Андрей, не отрываясь, смотрел на лицо покойницы.

— Что же это получается? Она сама себя исцарапала? Бред какой-то!

Маша опять подняла глаза на Андрея:

— Мне кажется, я знаю, откуда они.

Павел воззрился на нее в ожидании:

— Ну-ка, душа моя, расскажи, чего надумала.

— Я думаю… — Маша замолчала. — Нет, я уверена… Она сама пыталась себя изуродовать.

— Что? — переспросил Паша, а Андрей прислонился к крашенной масляной серой краской стене. — С какой целью?

И Маша пояснила едва слышно:

— Чтобы прекратить сеансы позирования маньяку.

— Ладно, мы, пожалуй, пойдем! — Андрей неловко толкнулся в прозекторский стол, быстро пожал руку патологоанатому и вышел.

— Чего это он такой нервный? — повернулся к ней обескураженный Павел.

Маша пожала плечами и несколькими минутами позже вышла из морга. Андрей, глубоко затягиваясь, курил на улице, и она было сделала шаг навстречу. Ей хотелось сказать, что она его простила. Пусть бы только он сам себя простил. Но Андрей поднял на нее совершенно холодные, чужие глаза:

— Тебя подбросить к дому инвалидов? Или ты сама?

Маша отшатнулась:

— Сама.

— Отлично, — он выбросил окурок в урну у входа. — Тогда я заеду к матери Светы.

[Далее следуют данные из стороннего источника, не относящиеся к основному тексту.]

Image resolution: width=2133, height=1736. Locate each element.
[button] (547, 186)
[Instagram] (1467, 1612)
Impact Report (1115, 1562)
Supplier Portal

— Хорошо, — кивнула Маша. И смотрела, как он сел в машину и с ревом тронулся с места. Даже не взглянув на нее на прощание.

Андрей

Он нашел ее в кассе на станции. Женщина, глядевшая на него из маленького зарешеченного окошечка, была мало похожа на ту, что смерила его ненавидящим взглядом на пороге своего дома еще полгода назад.

— Вы меня помните? — спросил Андрей, глядя в потухшие, будто ушедшие вглубь глаза.

— Нет, — покачала она головой.

— Капитан Яковлев. Андрей. — И он протянул ей удостоверение в зазор, куда обычно передают деньги.

— Сейчас. Я выйду. — Она встала, закрыла окошко со своей стороны и через минуту появилась на улице, где ее ждал Андрей. — Давайте ко мне. Я тут недалеко живу.

— Я знаю, — тихо сказал он, но она уже повернулась к нему спиной и тяжело пошла вперед.

— У вас есть чего новое? — Она открыла дверь домика и вошла. Андрей сразу же узнал запах — так пахли полотенца, в которые Света иногда заворачивала кастрюли. И страдальчески поморщился.

— Мы узнали, — сказал он в пучок седых некрашеных волос у нее на затылке, — что Света не просто пропала. Она похищена. Серьезным преступником. Он…

Мать грузно села на кровать, застеленную коричневым «меховым» покрывалом, перебила Андрея:

— Я так и думала, что добром это не кончится, — сказала она.

— Что — «это»?

— Да жизнь ее московская. Непутевая она у меня была. Не то что гулящая, а — она снова пожевала губами и вдруг улыбнулась, обнажив металлическую коронку в углу рта, — летящая! Все в облаках летала. Я же ей и на учебу скопила, и все. Говорю — доча, чем тут валандаться, ехай в Москву. Выучись на кого хочешь, сама себе потом хозяйкой будешь. А она мне — это ж сколько времени надо тратить! Не хотела учиться, замуж рвалась. Само-то что плохого, если замуж, правда?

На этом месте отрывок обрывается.